### Texte du document
####################
L’adieu au V8 : Interview d’Alex Plasse, chef de projet du moteur RS27

"Le gel des moteurs a complètement changé notre mentalité"

Par Franck Drui

21 novembre 2013 - 12:46
L'adieu au V8 : Interview (...)

Vous avez été en charge du projet RS27. Quand avez-vous débuté sa conception ?

Nous avons commencé à plancher sur ce moteur dès que nous avons terminé de travailler sur notre dernier V10, le RS25, qui venait d’obtenir deux nouveaux titres mondiaux. L’esprit a changé au milieu de l’année 2006 lorsque nous avons appris que le développement des moteurs allait être gelé. Un nouveau défi se présentait à nous. C’était un peu comme si nous devions jeter à la poubelle tout le travail déjà accompli car nous devions utiliser le moteur existant… Cela a complètement changé notre mentalité. Je me souviens même avoir envoyé un mail à Rob White pour lui demander si nous avions toujours un emploi ! Nous étions parvenus à un point de non retour et il nous était impossible d’utiliser des pièces sur lesquelles nous avions longuement travaillé car elles ne pouvaient pas être adaptées. Nous sommes cependant parvenus à conserver certaines innovations et je dois avouer que le moteur 2007, celui-là même qui vient de disputer sept saisons d’affilée, aurait pu ne jamais voir le jour.

Le gel des moteurs a donc été effectif en 2007. Dès lors, quelle a été votre ligne directrice ?

Malgré notre scepticisme à la naissance du projet, je dois reconnaître que peu de pièces sont restés à l’identique entre 2006 et 2013. Nous sommes entrés dans un cycle permanent d’affinage de nos solutions techniques. Vous pouvez vous demander comment cela est possible alors que l’on ne peut pas développer le moteur, mais pour des raisons « justes et équitables », le règlement autorise des modifications si elles sont correctement justifiées. Il ne doit pas y avoir un effet direct sur le niveau de performance, et la puissance maximale doit rester à 750 chevaux, mais nous avons ainsi fait d’énormes progrès en matière de fiabilité, d’assemblage et de contrôle des dépenses.

Il y a eu plusieurs clarifications sur la manière dont peut fonctionner le moteur. Ces paramètres ont-ils davantage limité votre marge de manœuvre ?

Ce fut tout le contraire en réalité. La FIA a ouvert la boîte de Pandore en 2009 lorsqu’elle a validé la réduction du régime moteur. Nous tenions en effet une occasion en or de changer les pièces affectant directement les réglages du moteur, tels que les injecteurs, les trompettes, les conduits et tout ce qui concerne le système d’admission. En apportant ces modifications, il a ainsi fallu revoir nos points de référence sur la majeure partie du moteur. Nous avons assisté durant cette période à une augmentation de la durée de vie des V8 et une réduction du nombre de moteurs nécessaires pour couvrir la saison. Le but recherché, « juste et équitable », a été respecté et nous avons effectué un certain nombre de changements pour améliorer la longévité et la fiabilité.

Avez-vous gagné en performance grâce à ces changements ?
####################
### Enregistrements affichés
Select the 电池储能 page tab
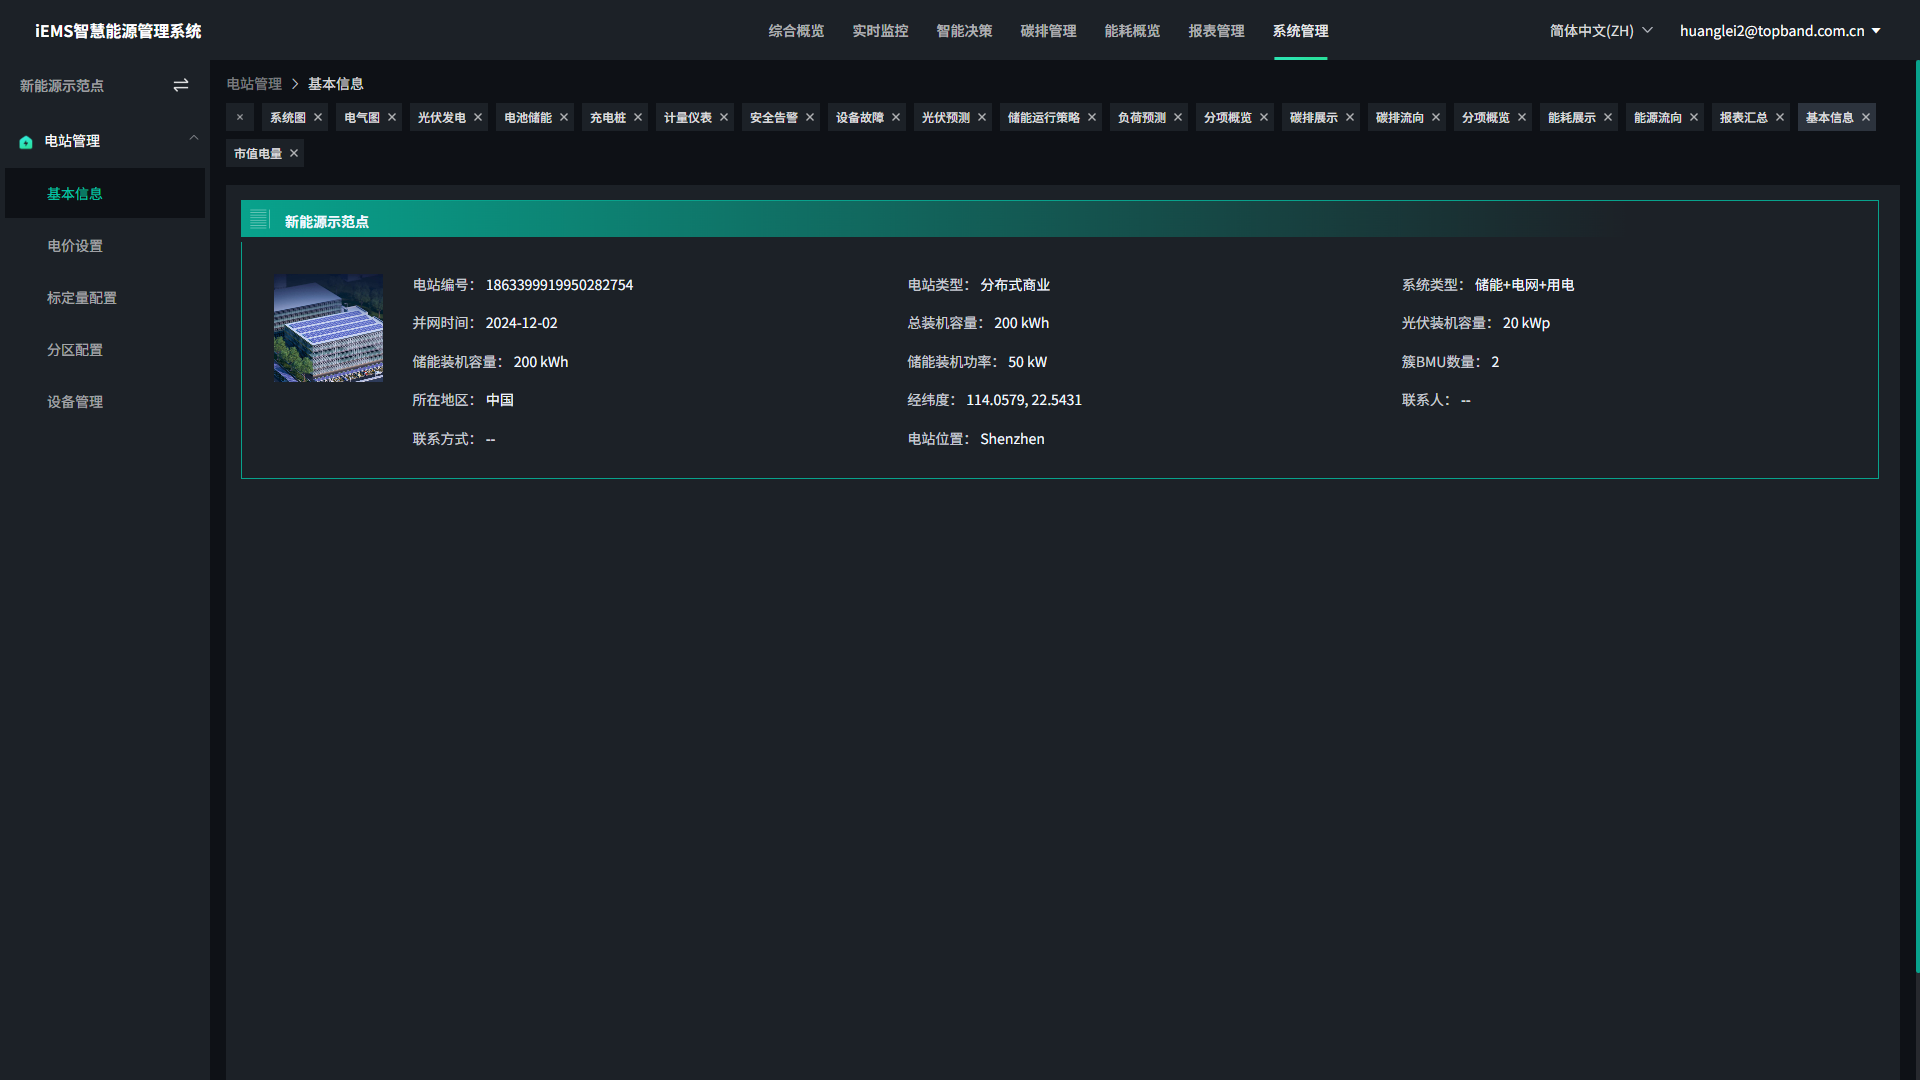528,117
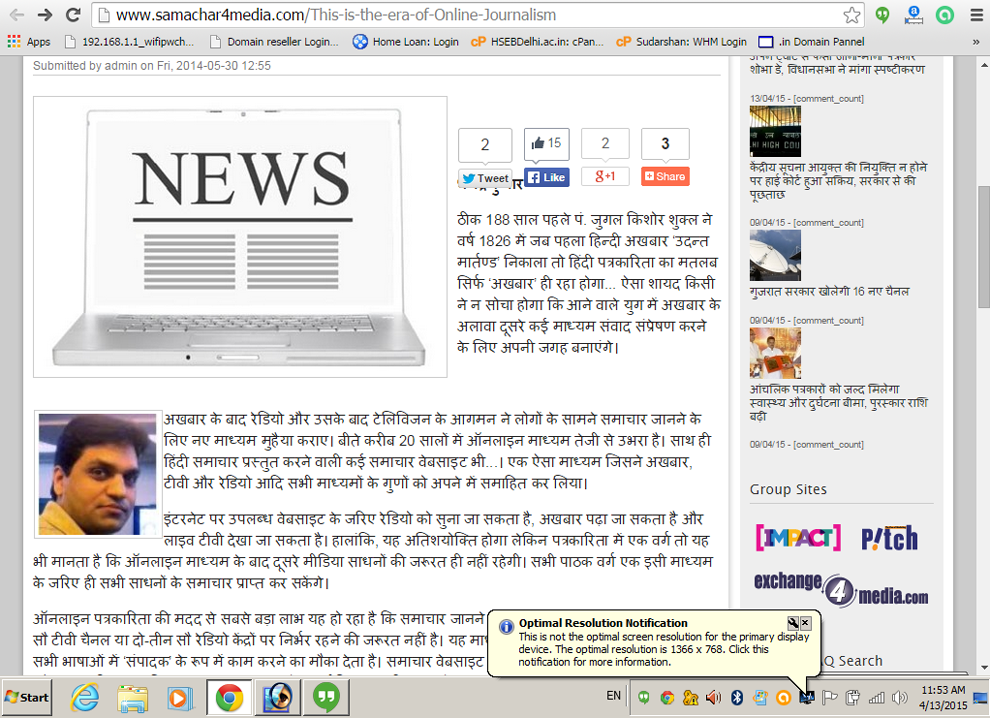Open the Chrome hamburger menu
Viewport: 990px width, 718px height.
[x=975, y=15]
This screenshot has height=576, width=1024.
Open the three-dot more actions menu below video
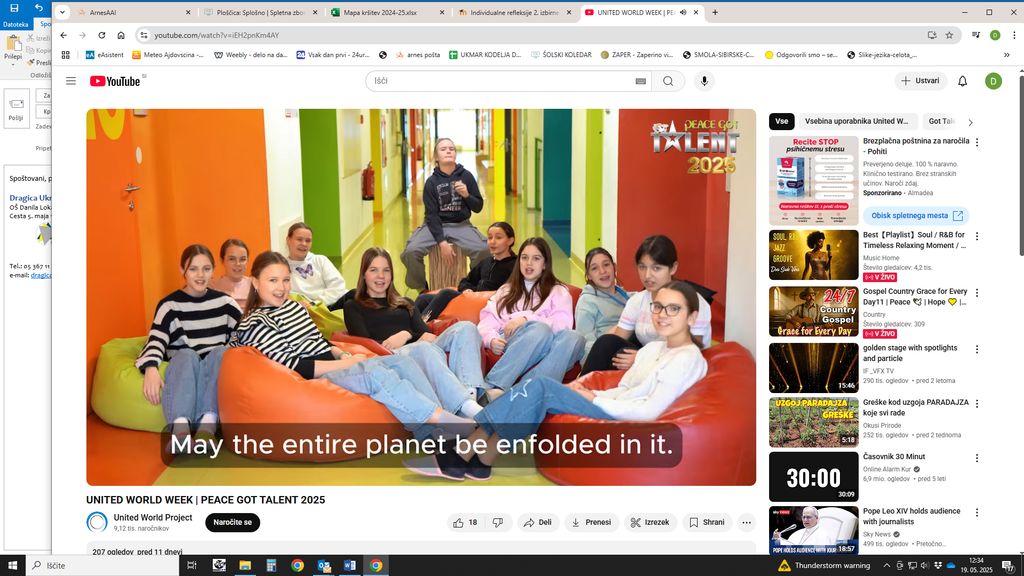coord(746,522)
####################
### Consigne
Résumez en deux phrases l'entretien sur le moteur RS27.

### Réponse
Le travail sur le RS27 a commencé après le dernier V10, le RS25, mais l'annonce du gel des moteurs au milieu de l'année 2006 a forcé l'équipe à repartir du moteur existant et à renoncer à des pièces longuement étudiées. Le règlement autorisant ensuite des modifications justifiées sans effet direct sur la performance, l'équipe a sans cesse affiné ses solutions, surtout après la réduction du régime moteur validée par la FIA en 2009, et a fait de gros progrès en fiabilité, en durée de vie et en maîtrise des dépenses.